Data shared by the school system on Monday the 18th during a student behavior work session shows 403 elementary school students have been issued 1,572 major discipline referrals for an “attack” or “fighting” involving “physical contact” through February, marking a 70% increase in two years time.
Board member Donna Sivigny called the increase “frightening.”
During the public comment portion of the March 13th Board of Education meeting, parents from Manchester Elementary School described their children’s experience in one uniquely troubled classroom.
“My daughter has been attacked a half dozen times by another peer in the classroom,” one mother of five explained. “She has had her hair ripped out, she’s been forcefully kicked in the chest, she’s had her hand stomped on, she has been punched in the back of the head, she’s been ripped back by the back of her hair, and her eyes scratched in attempt to have her eyes gouged out.”
A father to a student in the same class explained how his daughter’s potty training has been affected by the classroom.
“My child that attends that class, has now regressed in potty training, which, according to a psychologist, has been a traumatic response” he explained. “She’s urinated at school everyday for three weeks now.”
Despite the 70% increase in discipline referrals for physical interactions, suspensions for the same offense are up just 14%, there having been only 16 suspensions for the 1,572 physical interaction referrals this year.
School officials described the legal environment governing how they operate, identifying one specific provision, COMAR 13A.08.01.11(C), which prohibits the suspension of Pre-K to 2nd grade students, unless federal law requires it or a mental health professional determines the student at issue is an “imminent threat of serious harm to other students or staff that cannot be reduced or eliminated through interventions and supports.”

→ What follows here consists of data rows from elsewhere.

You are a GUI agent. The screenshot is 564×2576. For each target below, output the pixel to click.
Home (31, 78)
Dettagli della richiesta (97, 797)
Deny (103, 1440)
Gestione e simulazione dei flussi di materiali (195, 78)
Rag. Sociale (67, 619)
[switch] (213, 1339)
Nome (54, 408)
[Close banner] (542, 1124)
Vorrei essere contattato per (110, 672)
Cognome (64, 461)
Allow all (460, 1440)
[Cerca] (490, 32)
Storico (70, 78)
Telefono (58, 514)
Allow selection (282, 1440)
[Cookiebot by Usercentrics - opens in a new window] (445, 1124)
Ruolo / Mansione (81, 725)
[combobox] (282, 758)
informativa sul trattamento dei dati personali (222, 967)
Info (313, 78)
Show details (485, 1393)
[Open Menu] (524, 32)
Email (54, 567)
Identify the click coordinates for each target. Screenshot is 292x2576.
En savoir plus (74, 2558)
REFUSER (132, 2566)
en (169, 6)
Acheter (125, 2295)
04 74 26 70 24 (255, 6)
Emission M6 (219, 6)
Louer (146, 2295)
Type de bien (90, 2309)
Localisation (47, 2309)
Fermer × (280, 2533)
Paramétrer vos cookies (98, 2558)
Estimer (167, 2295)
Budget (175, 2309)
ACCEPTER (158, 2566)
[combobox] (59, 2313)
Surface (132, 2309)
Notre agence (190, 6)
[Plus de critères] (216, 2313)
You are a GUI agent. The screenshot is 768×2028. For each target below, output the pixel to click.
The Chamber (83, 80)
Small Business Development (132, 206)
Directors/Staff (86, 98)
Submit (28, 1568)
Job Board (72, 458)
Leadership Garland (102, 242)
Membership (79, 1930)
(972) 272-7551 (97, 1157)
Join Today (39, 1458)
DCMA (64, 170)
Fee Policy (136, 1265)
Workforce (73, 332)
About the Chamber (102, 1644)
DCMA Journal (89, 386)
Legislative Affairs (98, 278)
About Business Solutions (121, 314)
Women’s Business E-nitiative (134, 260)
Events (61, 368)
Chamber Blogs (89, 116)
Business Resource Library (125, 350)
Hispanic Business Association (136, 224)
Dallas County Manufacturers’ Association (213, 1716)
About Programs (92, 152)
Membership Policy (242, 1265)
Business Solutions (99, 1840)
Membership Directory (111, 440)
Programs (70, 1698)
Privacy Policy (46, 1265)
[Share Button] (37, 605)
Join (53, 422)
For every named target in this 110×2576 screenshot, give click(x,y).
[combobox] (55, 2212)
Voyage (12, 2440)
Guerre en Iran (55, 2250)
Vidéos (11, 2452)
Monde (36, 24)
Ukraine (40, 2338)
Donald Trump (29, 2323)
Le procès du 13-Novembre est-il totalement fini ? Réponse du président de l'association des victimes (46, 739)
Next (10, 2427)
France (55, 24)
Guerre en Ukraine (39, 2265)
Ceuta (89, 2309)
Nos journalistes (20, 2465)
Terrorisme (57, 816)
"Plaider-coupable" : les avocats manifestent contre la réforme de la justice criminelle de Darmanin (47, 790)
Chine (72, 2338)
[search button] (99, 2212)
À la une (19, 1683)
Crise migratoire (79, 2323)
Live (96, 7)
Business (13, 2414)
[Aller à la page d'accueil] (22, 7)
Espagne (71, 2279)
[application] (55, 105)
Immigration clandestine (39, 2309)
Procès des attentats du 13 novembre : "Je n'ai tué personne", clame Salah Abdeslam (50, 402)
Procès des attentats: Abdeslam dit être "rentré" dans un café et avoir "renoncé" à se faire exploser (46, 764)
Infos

Ed O’Meally, the Board of Education’s retained counsel, explained the broader influence of “restorative practices” on education policy, where schools must focus on intervention over punishment and separation, a philosophy adopted broadly in Maryland throughout the last decade.
“We would have students suspended for a month, a semester, or the rest of the year,” he said, thinking back to how it was in 2014. “That doesn’t happen anymore in the State of Maryland.”